Saturday, March 13, 2010

Passings and Blessings

My dear mother in law passed away on Sunday night. She allowed me to get home from being out of town for the weekend, before she took her last breath. She passed away peacefully, in her sleep, in her own bed next to her husband of 61 and a half years. A real blessing. She was in no pain and didn't suffer, for which I will be eternally grateful.

When I started dating my husband and he would tell me stories about his childhood, he would sometimes refer to the "black-haired" Emma. I don't know that she was actually mean. It may be just a child's perspective. She was trying, most of the time in vain, to discipline four kids while her husband spent most of his time working or in the hospital. As a religious woman, she would try to use the threat of the saints to curtail her kids behavior. Unfortunately, they would sometimes use it against her and tease her about it.
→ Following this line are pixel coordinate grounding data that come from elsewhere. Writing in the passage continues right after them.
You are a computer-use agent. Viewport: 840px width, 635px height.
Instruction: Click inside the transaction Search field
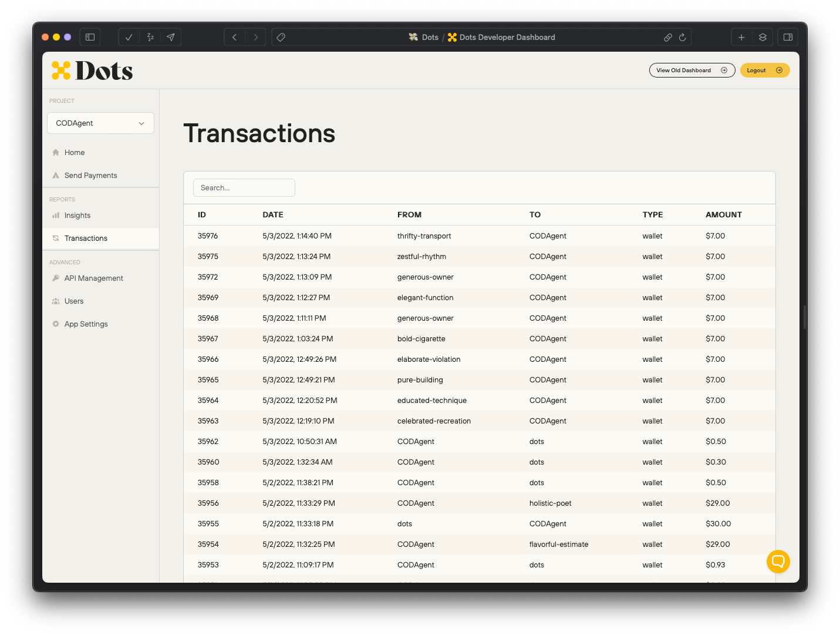(x=244, y=187)
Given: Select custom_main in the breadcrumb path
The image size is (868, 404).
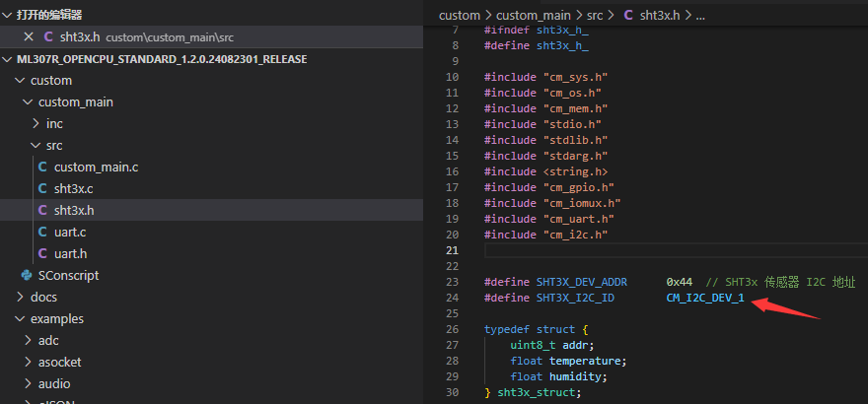Looking at the screenshot, I should click(533, 15).
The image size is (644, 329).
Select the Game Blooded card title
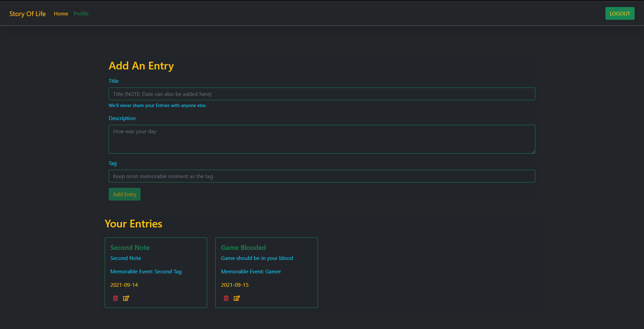click(x=243, y=248)
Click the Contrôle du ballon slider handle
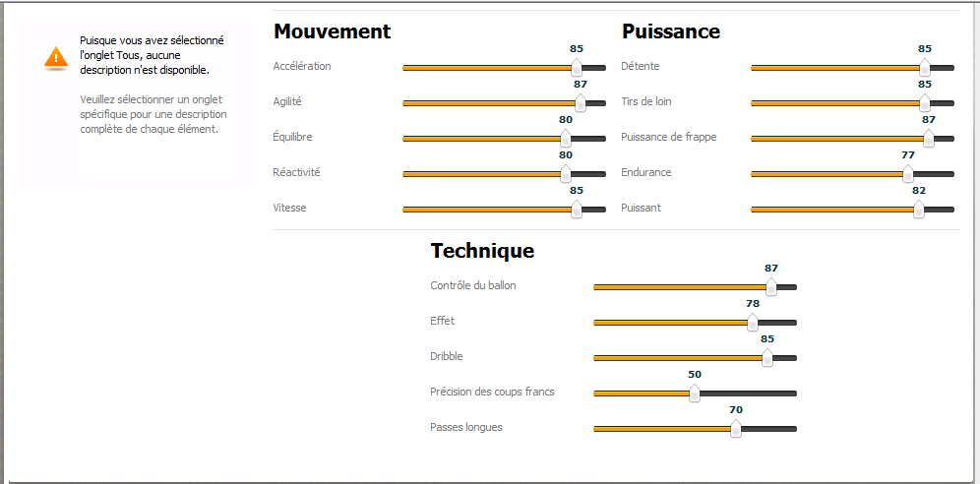The width and height of the screenshot is (980, 484). [771, 286]
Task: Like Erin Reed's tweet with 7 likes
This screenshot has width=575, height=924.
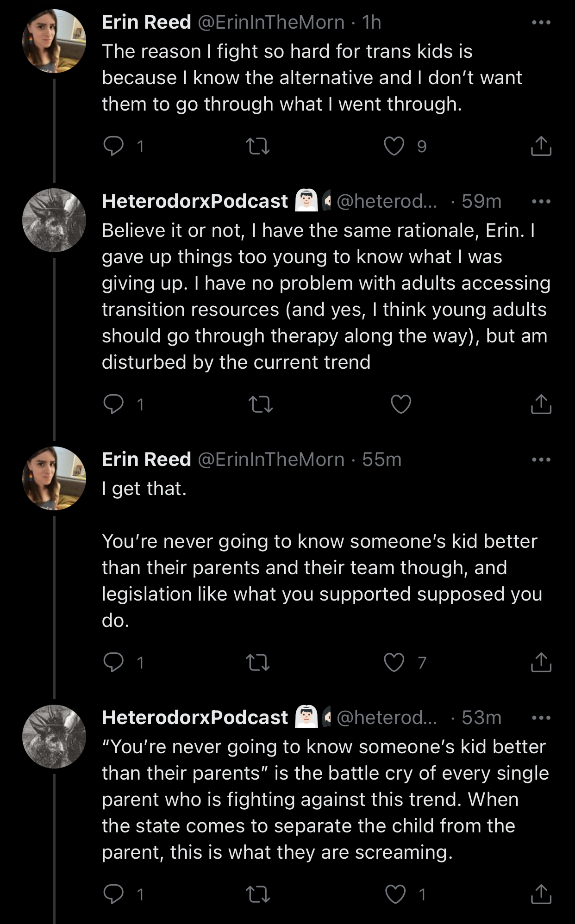Action: pyautogui.click(x=394, y=663)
She told them that if they ever raised their hand to their mother, an angel would grab it and hold it so they couldn't hit her. So. Tell that to boys and you know what is going to happen. Them running up to their mother with their arms held up in the air, screaming that they couldn't put them down because some unseen force was holding them there. I don't know if she ever chased them with a rolling pin. Or even laid a hand on them. But the "black-haired" Emma had a reputation.
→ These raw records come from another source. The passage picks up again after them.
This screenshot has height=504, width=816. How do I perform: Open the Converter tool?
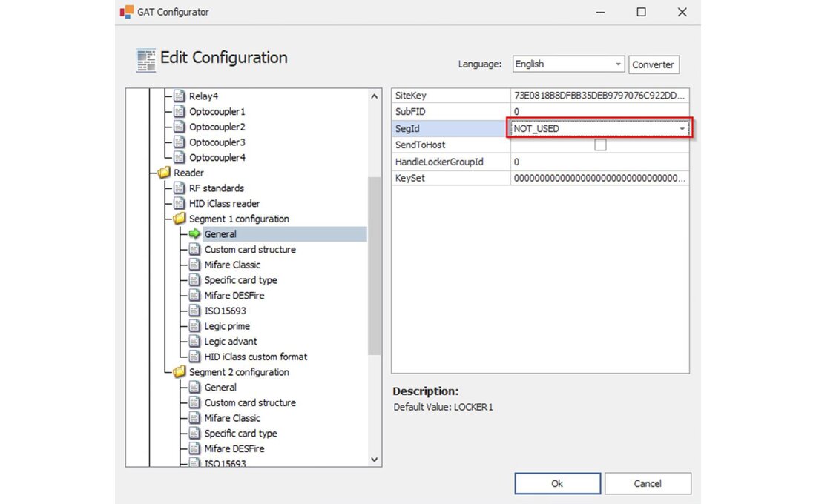(x=653, y=64)
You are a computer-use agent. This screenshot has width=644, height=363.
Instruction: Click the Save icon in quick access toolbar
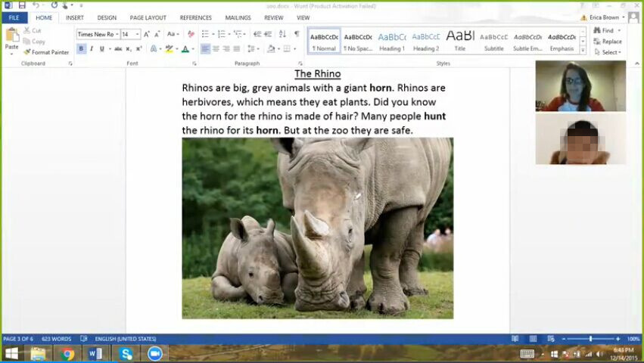pyautogui.click(x=22, y=5)
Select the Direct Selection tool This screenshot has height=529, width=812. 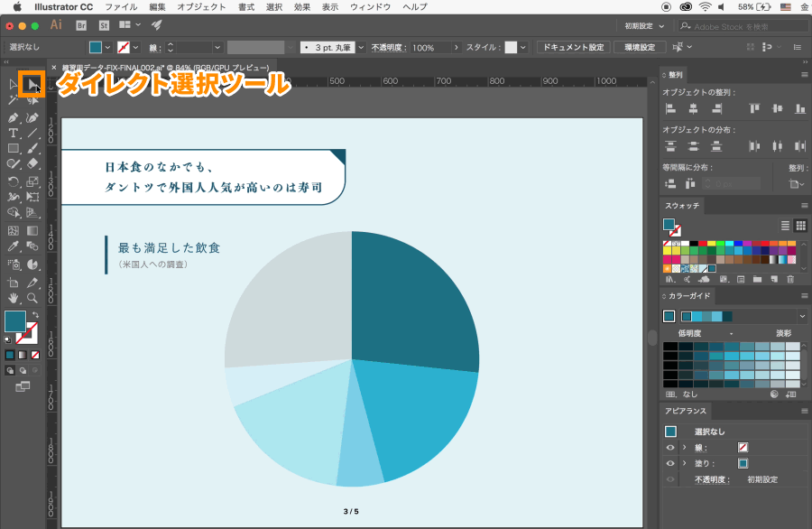[x=33, y=83]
I only knew the "white-haired" Emma. In most of my earliest memories of her, she had one volume. Loud. When Emily was born, Paul's mom called her Bupa (sp?). Doll, in Italian. but she didn't say bupa quietly, she said BUPA! in her face. We used to have to pre-condition Em to it before we came up to visit, by yelling BUPA at her so she wouldn't startle. The other famously "yelled" word was JIMMY! Usually directed at her husband. But sometimes at her son when he was stealing mushrooms out of her sauce.
Some other things I remember about her. She always had her nails done. And her hair. She loved purses, jewelery and shoes. She told me one of the first time I met her that I could call her mom. After we got a priest to stand up at our wedding and bless us, she never, ever had issues with me not being Catholic or Italian. She loved being a grandmother. She loved my kids. She loved me.

After losing two sons, being moved out of her home, being run over by her husband on his scooter and then being moved again into our home, she was diminished. She was physically smaller after loosing so much weight. She was mentally smaller because of the losses she had incurred. She was vocally smaller because of a cough she developed that would take her air away as she was talking. Although even a few days before she died, she could be heard yelling JIMMY at her husband. She was emotionally smaller, I think because of just having using it all with such abandon throughout her life. But she still had a spark. Every once in a while, I could see it in her eyes. That little glint of what I imagine the "black-haired" Emma to be like.

Monday, March 1, 2010

parenthood

I love my children. I love being a mom. But there is probably no job out there that is as frustrating. Or stressful. And you do it without getting to see the results sometimes for years. It's not like other jobs. A heart surgeon has a lot of stress and I'm sure can be frustrating. But you pretty much know as soon as you take the clamps off whether it is a success or not. An auto mechanic knows when he puts the key in and tries to turn over the engine, whether the job he performed was a success. There are many things that you do as a parent that you can see the results fairly quickly. But there are huge things that you deal with that take months and sometimes years to prove out. So instead of getting immediate feedback to justify what you are doing, or at least give you a bit of insight as to whatever you are doing is working, a lot of time you are left laying there in the middle of the night questioning everything you did that day.

And don't get me started on the guilt. You feel guilty for everything you do. Even when they turn out alright. You still go over them, thinking of ways you could have handled it better.
It is a vicious cycle.

I wonder as I watch my inlaws going through the final stages of their lives, if they still feel that way. Do you always worry about your kids? Do you still second guess your decisions? Do you lay awake at night and wonder if you did it right or at least well.
Is there ever a point in your life where you can deem the job successfully done?